Todo es verde ahora. Autos verdes, muebles verdes, productos cosméticos verdes y, por supuesto, hay políticos verdes e intelectuales del mismo color. La sociedad de consumo se ha adaptado perfectamente a este nuevo concepto supuestamente ecológico, supuestamente amigable con el medio ambiente y supuestamente “salvador” de la humanidad del peligro de la destrucción por la vía de la depredación.
El comensal que se come un “bife verde” en Nueva York paga 70 dólares sabiendo que esa carne proviene de una “estancia verde”, donde la producción es ecológica porque no usa productos químicos y porque sus propietarios hacen un manejo sostenible de los pastizales con reforestación y otras prácticas… verdes.

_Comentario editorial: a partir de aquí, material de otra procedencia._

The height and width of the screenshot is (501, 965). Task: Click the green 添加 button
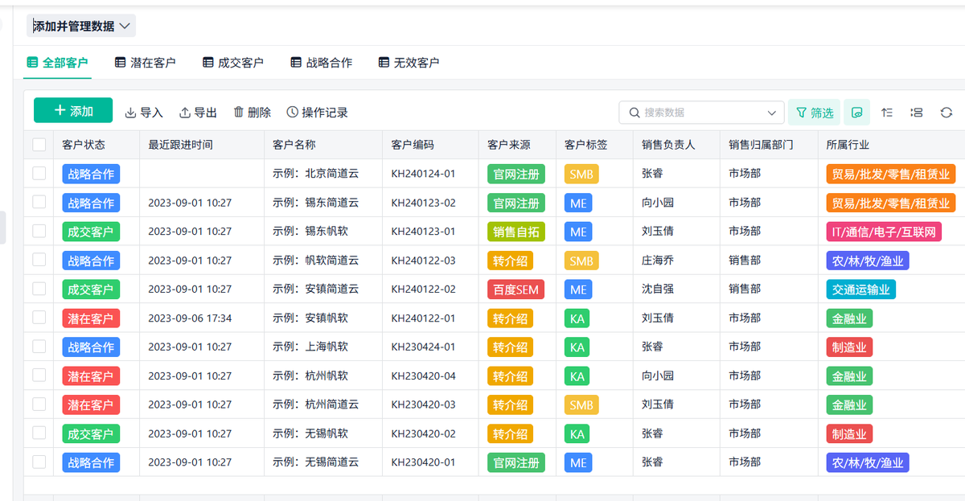click(73, 111)
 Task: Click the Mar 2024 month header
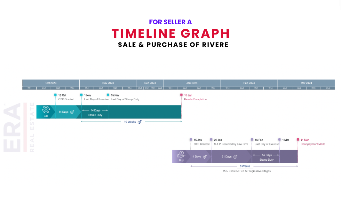[x=306, y=83]
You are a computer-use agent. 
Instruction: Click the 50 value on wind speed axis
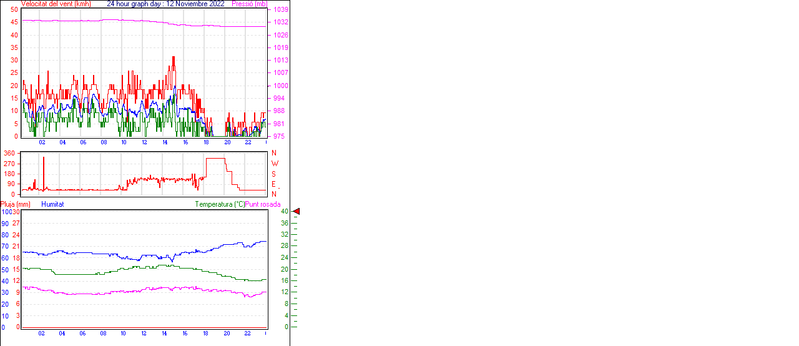14,10
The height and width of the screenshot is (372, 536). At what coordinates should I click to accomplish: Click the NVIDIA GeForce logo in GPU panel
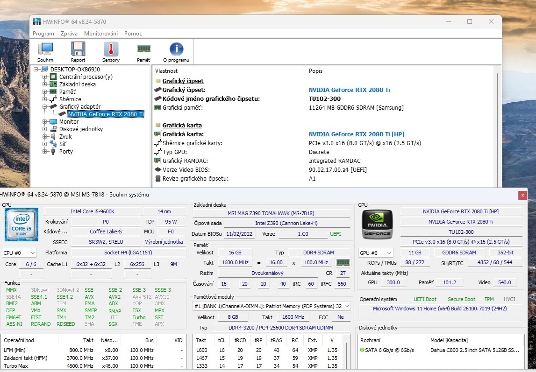(377, 225)
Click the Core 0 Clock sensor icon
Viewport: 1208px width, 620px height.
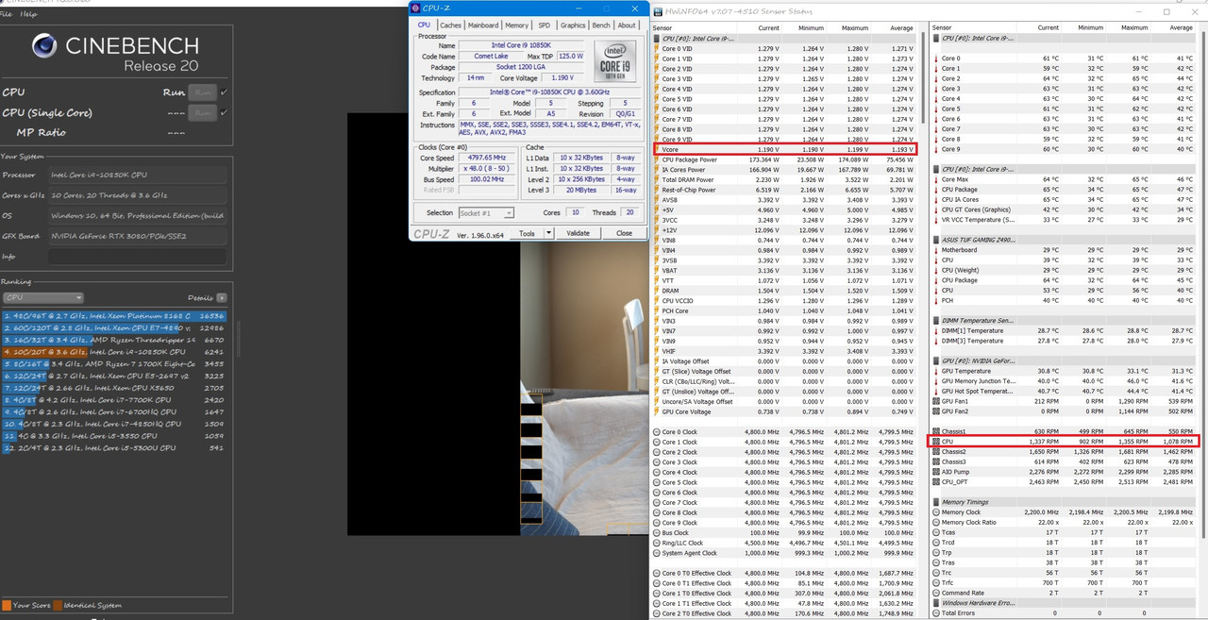click(x=657, y=432)
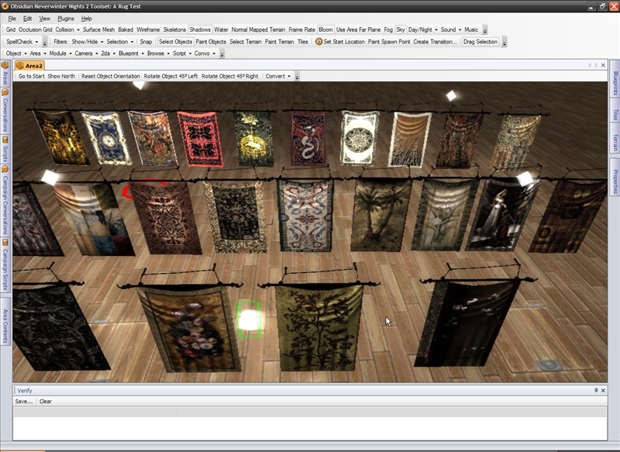This screenshot has width=620, height=452.
Task: Toggle the Bloom effect
Action: click(326, 29)
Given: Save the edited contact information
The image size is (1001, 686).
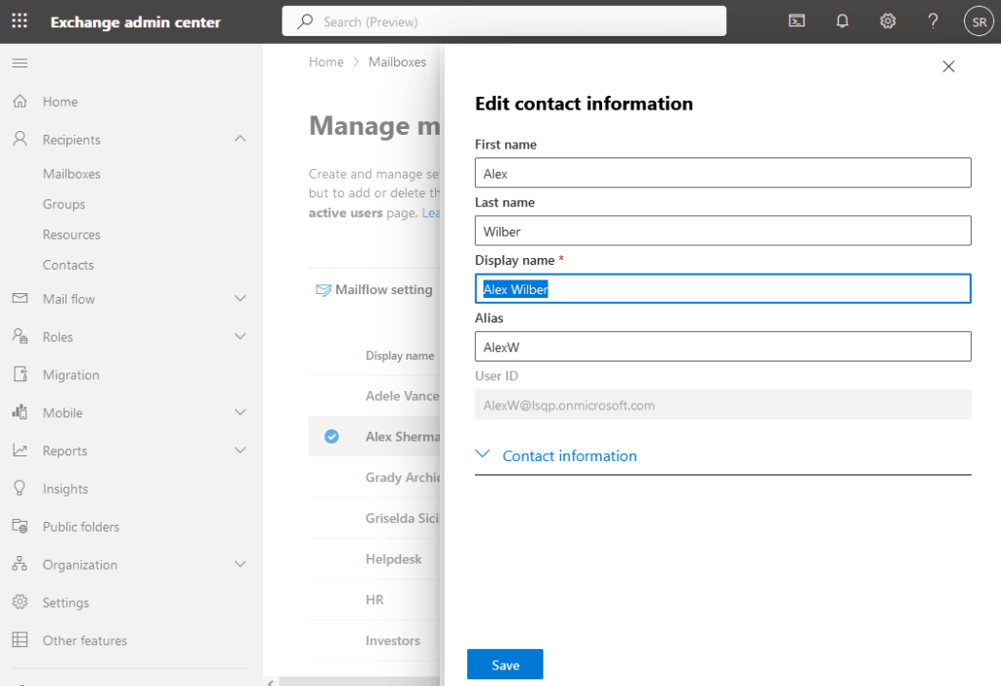Looking at the screenshot, I should 504,664.
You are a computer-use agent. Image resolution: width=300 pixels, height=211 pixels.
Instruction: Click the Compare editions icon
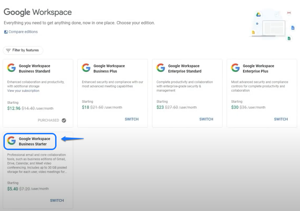(x=6, y=32)
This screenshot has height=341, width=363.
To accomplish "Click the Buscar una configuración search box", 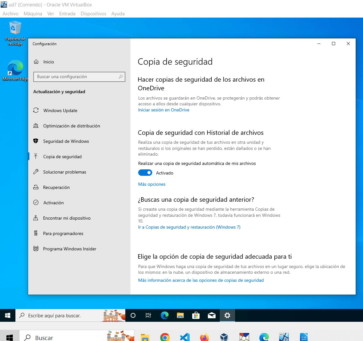I will pyautogui.click(x=77, y=77).
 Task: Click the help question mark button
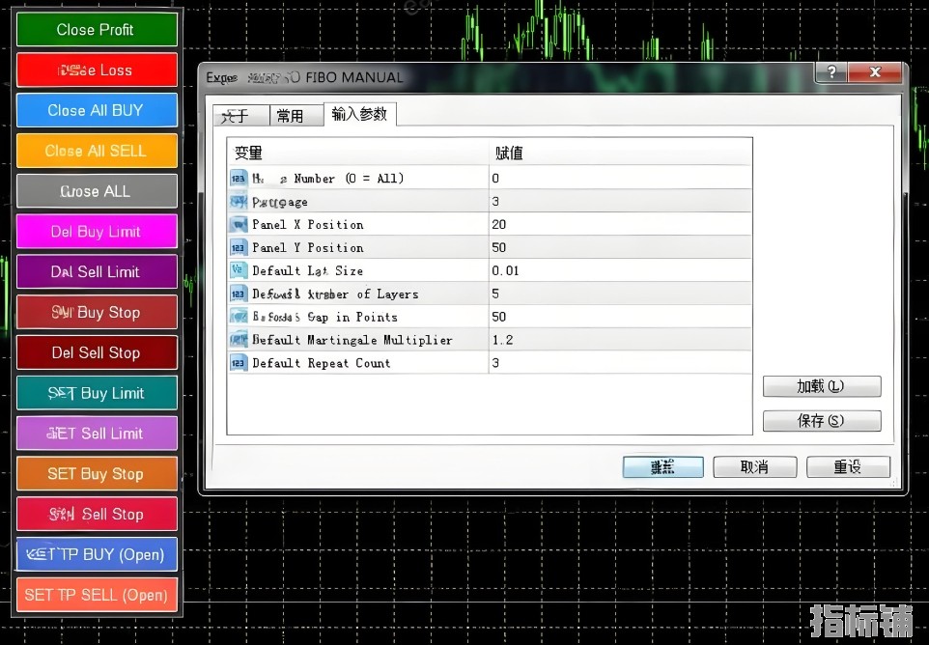pos(831,73)
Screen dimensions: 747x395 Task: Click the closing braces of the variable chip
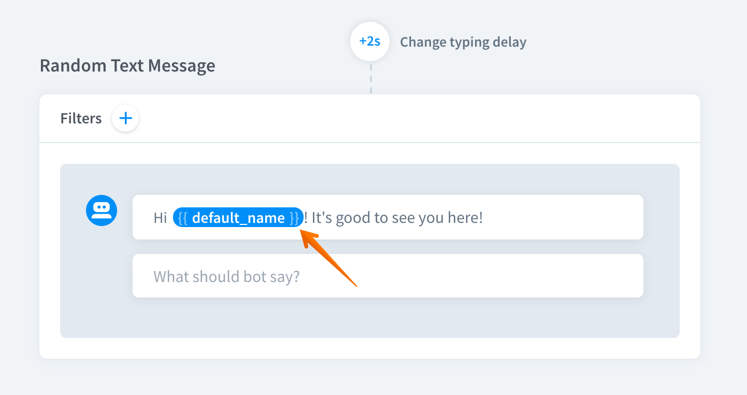pos(294,218)
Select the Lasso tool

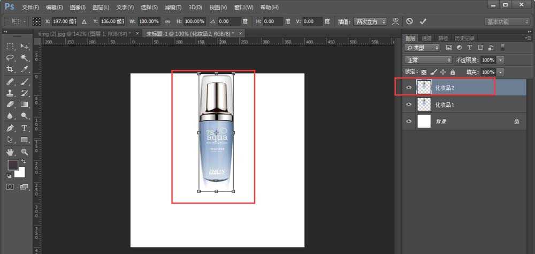[x=10, y=58]
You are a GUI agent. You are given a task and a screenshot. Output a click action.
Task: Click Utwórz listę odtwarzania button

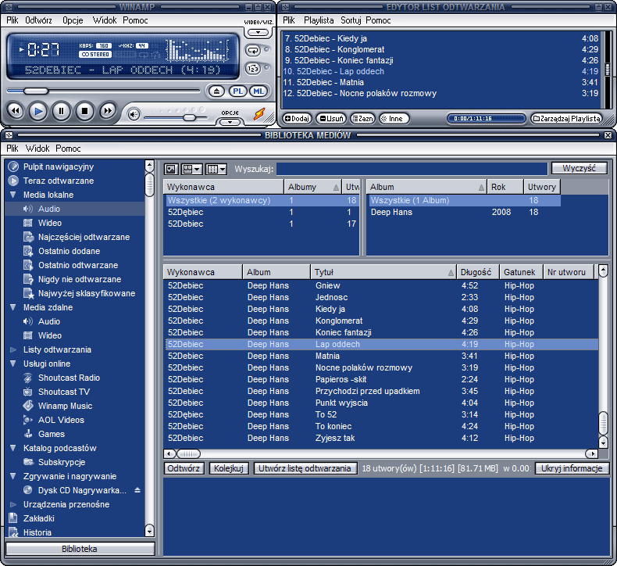pyautogui.click(x=305, y=468)
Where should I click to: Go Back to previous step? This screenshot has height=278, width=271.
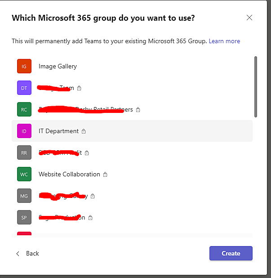[x=32, y=253]
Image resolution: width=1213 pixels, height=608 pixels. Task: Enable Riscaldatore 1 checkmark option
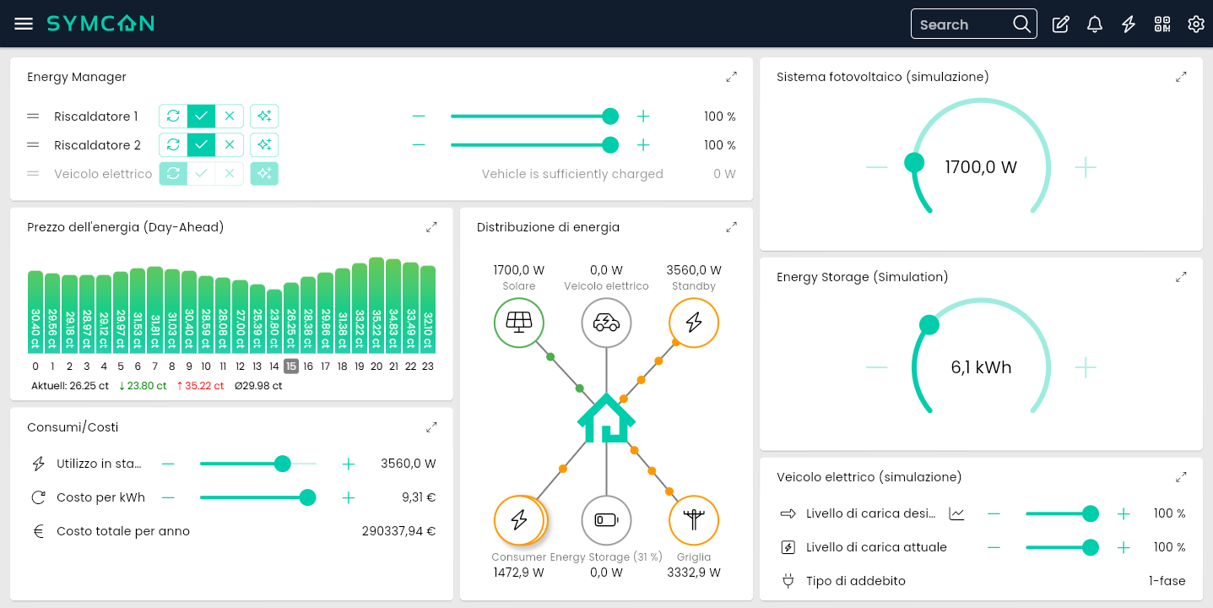201,117
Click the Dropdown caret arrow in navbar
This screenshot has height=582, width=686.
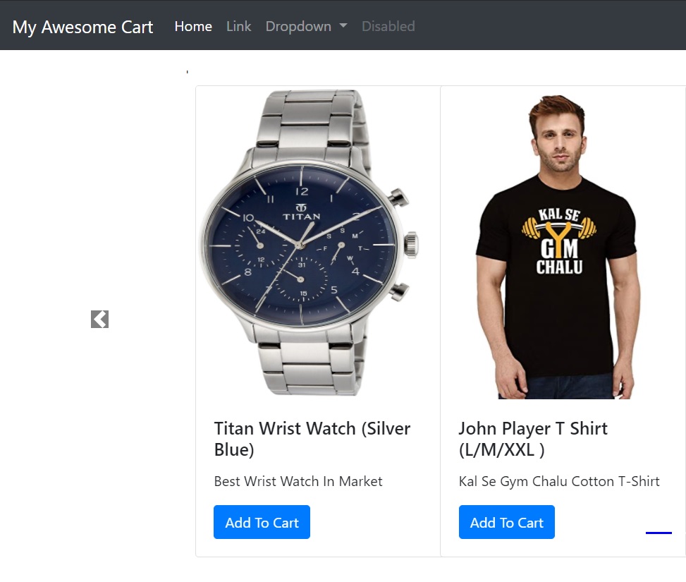343,26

El hombre del bife sube a su automóvil verde que cambia religiosamente todos los años para aprovechar las innovaciones tecnológicas que surgen a la velocidad del rayo; engulle litros y litros de bebidas envasadas y mantiene su conciencia tranquila porque además de que son light, bajas en colesterol y antioxidantes, tienen la figurita en la etiqueta que dice que son hechas con material reciclado.
A ese buen señor, como a todos los que cambian de celular (verde por supuesto) como si fuera ropa interior, jamás se les ha ocurrido que ser verdaderamente verdes pasa por reducir el consumo y no seguir en las mismas, con productos que en la mayoría de los casos usan el concepto “verde” como mero argumento de marketing. Un dato, este año se van a desechar 10 millones de celulares (seguramente verdes) en el mundo y menos del 1 por ciento se reciclan. Y no hace falta irse a Nueva York para ver este problema, pues en Bolivia el botadero de celulares llega a 1,8 millones anuales.